On rattrapa toutefois le délinquant qui, dès lors, lui joyeux et dansant d’ordinaire, hérissa désormais ses plumes et ne bougeait pas d’un certain angle du mur. Évidemment il songeait. Un jour on put savoir ce à quoi il songeait. La patronne faisait sa lessive et beaucoup de linge flottait dans des baquets ; Nicolas n’hésita pas un instant et profitant de ce que l’excellente femme avait le dos tourné pour quelque réprimande à ses enfants, sauta sur le rebord de tous les baquets et avec une agilité surprenante fit abondamment caca dans chacun d’eux. C’était une revanche de sa nouvelle captivité, une revanche terrible, car chacun se doute que la fiente d’un oiseau de cette taille dut gâter considérablement le linge fin et gros du ménage.

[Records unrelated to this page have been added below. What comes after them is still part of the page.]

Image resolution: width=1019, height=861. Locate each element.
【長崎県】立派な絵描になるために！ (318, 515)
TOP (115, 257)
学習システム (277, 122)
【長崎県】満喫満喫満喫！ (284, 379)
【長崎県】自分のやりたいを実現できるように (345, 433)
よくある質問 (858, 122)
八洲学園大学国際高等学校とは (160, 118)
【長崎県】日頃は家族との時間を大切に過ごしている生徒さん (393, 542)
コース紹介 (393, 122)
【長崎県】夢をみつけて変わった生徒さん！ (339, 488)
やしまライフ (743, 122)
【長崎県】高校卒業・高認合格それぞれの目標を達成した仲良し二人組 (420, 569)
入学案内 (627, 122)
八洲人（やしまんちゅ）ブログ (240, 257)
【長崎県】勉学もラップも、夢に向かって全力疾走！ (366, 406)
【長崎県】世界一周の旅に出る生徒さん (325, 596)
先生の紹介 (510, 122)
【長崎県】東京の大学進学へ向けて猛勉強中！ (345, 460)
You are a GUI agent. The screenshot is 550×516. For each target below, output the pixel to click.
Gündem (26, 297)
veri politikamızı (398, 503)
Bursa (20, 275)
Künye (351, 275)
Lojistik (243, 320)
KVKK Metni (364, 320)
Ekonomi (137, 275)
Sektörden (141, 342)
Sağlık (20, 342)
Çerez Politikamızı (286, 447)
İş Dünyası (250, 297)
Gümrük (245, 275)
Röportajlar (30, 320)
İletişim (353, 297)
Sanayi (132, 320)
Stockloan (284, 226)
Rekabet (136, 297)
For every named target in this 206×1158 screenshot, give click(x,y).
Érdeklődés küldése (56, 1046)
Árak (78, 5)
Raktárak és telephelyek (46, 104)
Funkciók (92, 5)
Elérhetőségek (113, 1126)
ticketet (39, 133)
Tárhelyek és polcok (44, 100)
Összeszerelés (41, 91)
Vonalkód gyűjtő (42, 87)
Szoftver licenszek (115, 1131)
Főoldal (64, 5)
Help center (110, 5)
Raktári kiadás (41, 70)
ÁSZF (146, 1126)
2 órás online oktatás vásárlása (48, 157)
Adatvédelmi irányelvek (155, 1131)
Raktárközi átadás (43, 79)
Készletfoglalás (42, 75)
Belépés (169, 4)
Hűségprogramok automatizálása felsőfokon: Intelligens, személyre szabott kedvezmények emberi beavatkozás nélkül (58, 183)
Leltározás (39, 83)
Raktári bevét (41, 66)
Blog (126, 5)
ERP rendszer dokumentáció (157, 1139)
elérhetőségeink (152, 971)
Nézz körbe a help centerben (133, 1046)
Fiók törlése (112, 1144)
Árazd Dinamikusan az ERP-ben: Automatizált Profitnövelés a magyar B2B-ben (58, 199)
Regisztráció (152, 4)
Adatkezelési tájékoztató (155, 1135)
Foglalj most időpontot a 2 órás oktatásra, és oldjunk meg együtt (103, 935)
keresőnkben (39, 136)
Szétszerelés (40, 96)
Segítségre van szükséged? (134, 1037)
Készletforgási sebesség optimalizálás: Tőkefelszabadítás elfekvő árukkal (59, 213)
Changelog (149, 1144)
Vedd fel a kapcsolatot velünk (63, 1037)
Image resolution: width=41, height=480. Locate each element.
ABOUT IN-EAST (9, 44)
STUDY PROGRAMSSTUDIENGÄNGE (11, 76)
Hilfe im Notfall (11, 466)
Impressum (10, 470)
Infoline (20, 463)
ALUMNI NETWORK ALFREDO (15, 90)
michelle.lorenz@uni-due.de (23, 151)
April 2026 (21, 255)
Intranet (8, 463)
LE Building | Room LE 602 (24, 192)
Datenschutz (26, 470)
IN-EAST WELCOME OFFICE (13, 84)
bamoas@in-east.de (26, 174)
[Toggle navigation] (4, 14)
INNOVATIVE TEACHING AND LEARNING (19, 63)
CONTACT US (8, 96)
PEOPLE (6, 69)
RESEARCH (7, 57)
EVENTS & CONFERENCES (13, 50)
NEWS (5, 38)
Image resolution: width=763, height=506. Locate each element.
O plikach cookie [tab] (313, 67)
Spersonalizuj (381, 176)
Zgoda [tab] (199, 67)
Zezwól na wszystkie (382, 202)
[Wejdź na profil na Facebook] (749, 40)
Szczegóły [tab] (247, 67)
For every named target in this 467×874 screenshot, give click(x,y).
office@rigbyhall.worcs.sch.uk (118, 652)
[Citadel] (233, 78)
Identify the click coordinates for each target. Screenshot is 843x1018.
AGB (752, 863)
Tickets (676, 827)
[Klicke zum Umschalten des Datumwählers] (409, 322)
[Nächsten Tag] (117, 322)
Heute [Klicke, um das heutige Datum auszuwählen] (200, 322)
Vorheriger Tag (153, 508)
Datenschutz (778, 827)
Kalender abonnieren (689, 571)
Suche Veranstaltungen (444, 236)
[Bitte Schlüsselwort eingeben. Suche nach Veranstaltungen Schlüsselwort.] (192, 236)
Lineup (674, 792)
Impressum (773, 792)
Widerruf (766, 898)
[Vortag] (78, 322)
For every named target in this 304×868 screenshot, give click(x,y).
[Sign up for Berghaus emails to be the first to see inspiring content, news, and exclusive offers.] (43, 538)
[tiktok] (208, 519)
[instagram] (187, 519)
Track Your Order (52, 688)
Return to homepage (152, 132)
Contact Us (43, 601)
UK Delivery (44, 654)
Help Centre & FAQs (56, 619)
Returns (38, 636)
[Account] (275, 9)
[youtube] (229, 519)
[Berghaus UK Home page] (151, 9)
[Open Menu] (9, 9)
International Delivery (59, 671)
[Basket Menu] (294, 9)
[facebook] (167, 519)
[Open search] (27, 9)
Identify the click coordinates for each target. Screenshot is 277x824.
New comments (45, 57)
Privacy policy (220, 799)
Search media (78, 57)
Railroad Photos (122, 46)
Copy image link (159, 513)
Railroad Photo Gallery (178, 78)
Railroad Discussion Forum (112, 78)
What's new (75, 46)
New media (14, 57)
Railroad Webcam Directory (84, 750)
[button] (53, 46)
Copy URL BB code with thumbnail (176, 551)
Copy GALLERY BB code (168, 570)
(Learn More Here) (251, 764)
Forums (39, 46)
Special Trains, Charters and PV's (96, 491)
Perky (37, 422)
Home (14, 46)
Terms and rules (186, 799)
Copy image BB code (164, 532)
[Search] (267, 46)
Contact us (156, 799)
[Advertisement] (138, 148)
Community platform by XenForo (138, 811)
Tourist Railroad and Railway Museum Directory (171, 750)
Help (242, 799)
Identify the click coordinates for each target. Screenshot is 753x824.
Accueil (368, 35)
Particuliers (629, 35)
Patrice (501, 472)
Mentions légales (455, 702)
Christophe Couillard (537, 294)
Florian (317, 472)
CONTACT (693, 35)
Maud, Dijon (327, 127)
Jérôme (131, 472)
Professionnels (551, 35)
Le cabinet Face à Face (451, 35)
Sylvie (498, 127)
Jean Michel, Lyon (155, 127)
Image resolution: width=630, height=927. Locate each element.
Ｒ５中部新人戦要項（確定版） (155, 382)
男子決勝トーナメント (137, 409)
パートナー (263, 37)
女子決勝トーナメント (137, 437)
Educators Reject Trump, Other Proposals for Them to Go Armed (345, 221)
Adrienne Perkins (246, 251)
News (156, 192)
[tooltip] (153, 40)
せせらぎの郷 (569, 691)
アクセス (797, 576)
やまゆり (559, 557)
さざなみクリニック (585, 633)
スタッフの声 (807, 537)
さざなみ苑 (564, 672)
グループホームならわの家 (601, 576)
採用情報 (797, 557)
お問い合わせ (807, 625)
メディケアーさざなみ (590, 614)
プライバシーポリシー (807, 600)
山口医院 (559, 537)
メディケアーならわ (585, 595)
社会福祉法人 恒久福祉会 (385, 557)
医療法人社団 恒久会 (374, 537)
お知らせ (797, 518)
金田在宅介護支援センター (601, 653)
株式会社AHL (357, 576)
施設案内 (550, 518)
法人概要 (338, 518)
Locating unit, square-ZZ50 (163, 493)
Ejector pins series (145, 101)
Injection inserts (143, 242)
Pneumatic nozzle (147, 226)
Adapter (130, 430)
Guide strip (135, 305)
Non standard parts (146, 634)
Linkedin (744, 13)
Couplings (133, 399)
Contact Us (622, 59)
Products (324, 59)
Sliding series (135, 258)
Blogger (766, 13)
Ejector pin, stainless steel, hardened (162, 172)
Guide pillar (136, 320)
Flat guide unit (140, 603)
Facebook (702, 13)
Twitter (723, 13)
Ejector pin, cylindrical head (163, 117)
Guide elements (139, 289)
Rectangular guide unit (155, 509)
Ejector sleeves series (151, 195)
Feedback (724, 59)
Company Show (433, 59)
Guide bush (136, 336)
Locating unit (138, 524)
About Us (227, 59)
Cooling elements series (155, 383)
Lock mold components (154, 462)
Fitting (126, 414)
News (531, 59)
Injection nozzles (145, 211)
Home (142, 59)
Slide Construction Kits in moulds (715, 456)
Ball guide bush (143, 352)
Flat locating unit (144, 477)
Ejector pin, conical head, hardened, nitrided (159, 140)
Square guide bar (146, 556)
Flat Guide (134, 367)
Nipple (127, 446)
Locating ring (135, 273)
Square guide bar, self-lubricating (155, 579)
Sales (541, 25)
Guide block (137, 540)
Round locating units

Son acte accompli, Nicolas retourna se coller au mur dans l’attitude du soldat qui va mourir de la mort militaire. Ses pressentiments ne trompaient pas l’héroïque volatile. Le patron rentrant apprit bien vite l’affreuse nouvelle, saisit sa carabine et Nicolas tomba pour ne plus se relever, plus heureux que Cambronne qui n’avait que dit la chose et que la garde qui ne se rendit pas mais qui ne mourut pas davantage.

J’ajouterai qu’on le mangea et qu’il fut trouvé coriace un peu mais savoureux en diable.